About this exercise.
Would you please transcribe, exactly as written, the lines of the entries below starting at the one that holds "WrapBook (225, 2444)" and ending at the one that holds "What to Watch (353, 192)", both included?

(Stored items)
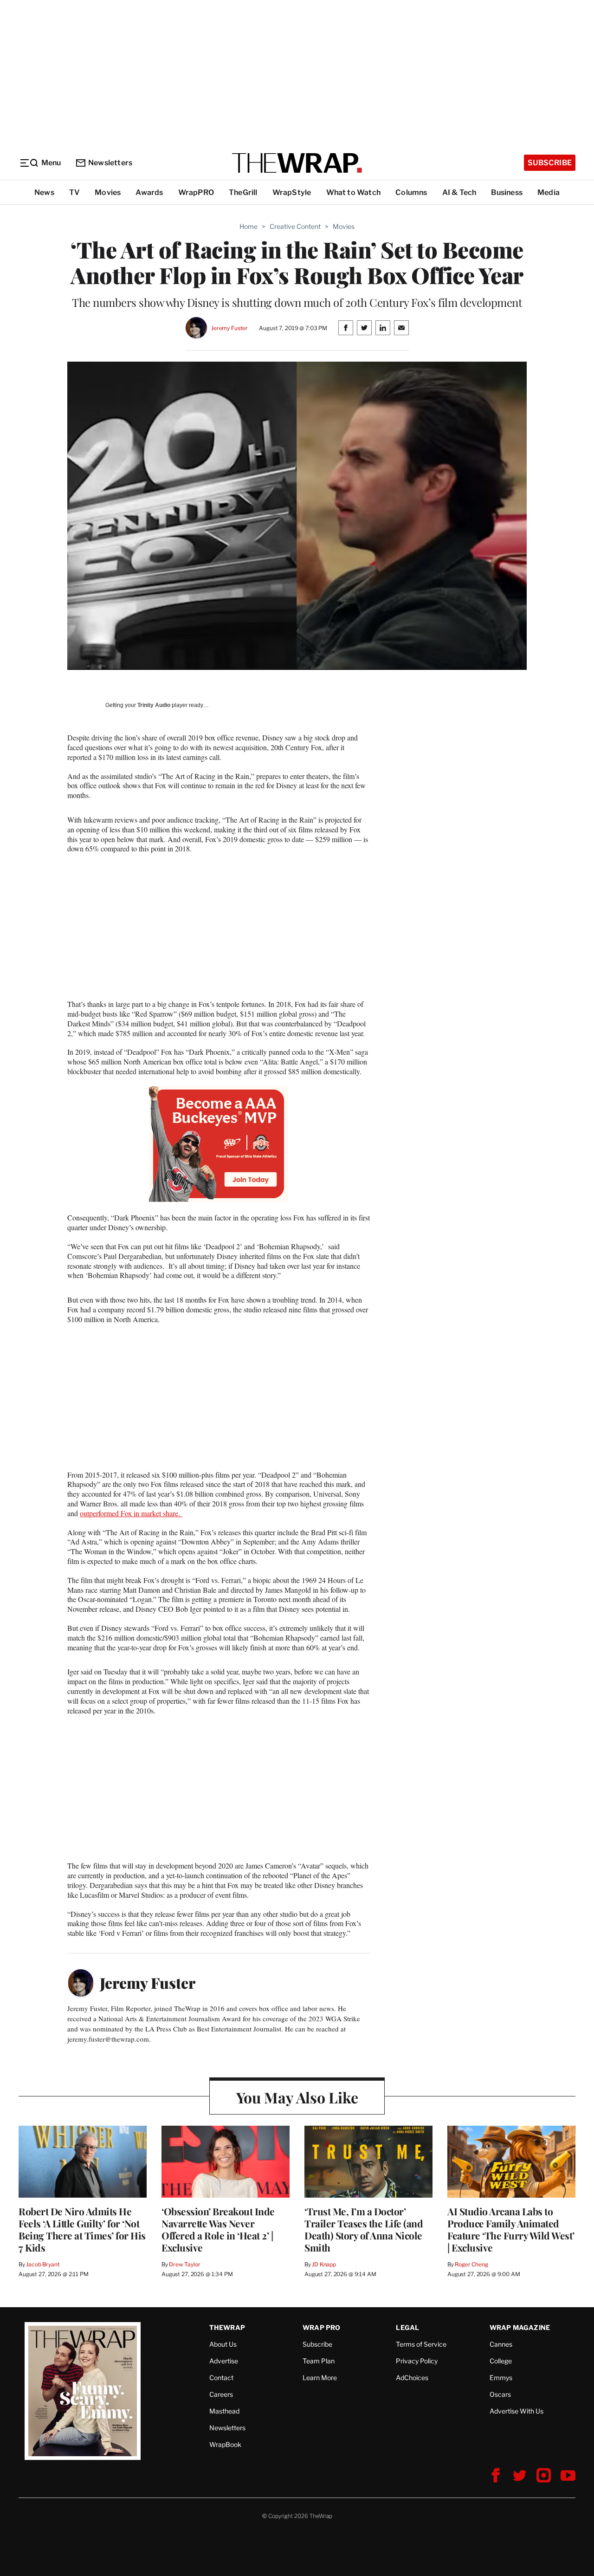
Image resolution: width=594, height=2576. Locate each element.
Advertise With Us (516, 2411)
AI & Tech (459, 192)
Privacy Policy (417, 2361)
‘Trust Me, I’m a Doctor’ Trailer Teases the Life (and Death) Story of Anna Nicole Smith (363, 2229)
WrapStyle (291, 192)
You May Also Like (297, 2097)
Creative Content (295, 226)
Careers (221, 2394)
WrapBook (225, 2444)
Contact (221, 2377)
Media (548, 192)
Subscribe (550, 162)
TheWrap (227, 2327)
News (44, 192)
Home (248, 226)
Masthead (224, 2411)
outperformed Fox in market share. (131, 1513)
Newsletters (110, 162)
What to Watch (353, 192)
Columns (411, 192)
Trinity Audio (153, 705)
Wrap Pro (322, 2327)
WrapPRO (196, 192)
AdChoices (412, 2377)
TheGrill (243, 192)
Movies (108, 192)
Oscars (500, 2394)
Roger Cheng (471, 2264)
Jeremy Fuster (229, 327)
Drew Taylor (184, 2264)
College (501, 2361)
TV (74, 192)
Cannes (501, 2344)
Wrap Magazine (520, 2327)
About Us (223, 2344)
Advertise (223, 2361)
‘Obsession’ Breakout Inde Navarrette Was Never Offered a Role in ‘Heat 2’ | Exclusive (218, 2229)
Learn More (320, 2377)
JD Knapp (324, 2264)
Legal (407, 2327)
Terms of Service (421, 2344)
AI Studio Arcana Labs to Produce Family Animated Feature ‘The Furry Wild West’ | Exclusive (511, 2229)
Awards (149, 192)
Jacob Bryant (42, 2264)
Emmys (501, 2377)
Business (507, 192)
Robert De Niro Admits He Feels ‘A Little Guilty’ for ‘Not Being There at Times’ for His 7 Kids (82, 2229)
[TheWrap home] (297, 163)
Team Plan (319, 2361)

Answer section.
WrapBook (225, 2444)
Contact (221, 2377)
Media (548, 192)
Subscribe (550, 162)
TheWrap (227, 2327)
News (44, 192)
Home (248, 226)
Masthead (224, 2411)
outperformed Fox in market share. (131, 1513)
Newsletters (110, 162)
What to Watch (353, 192)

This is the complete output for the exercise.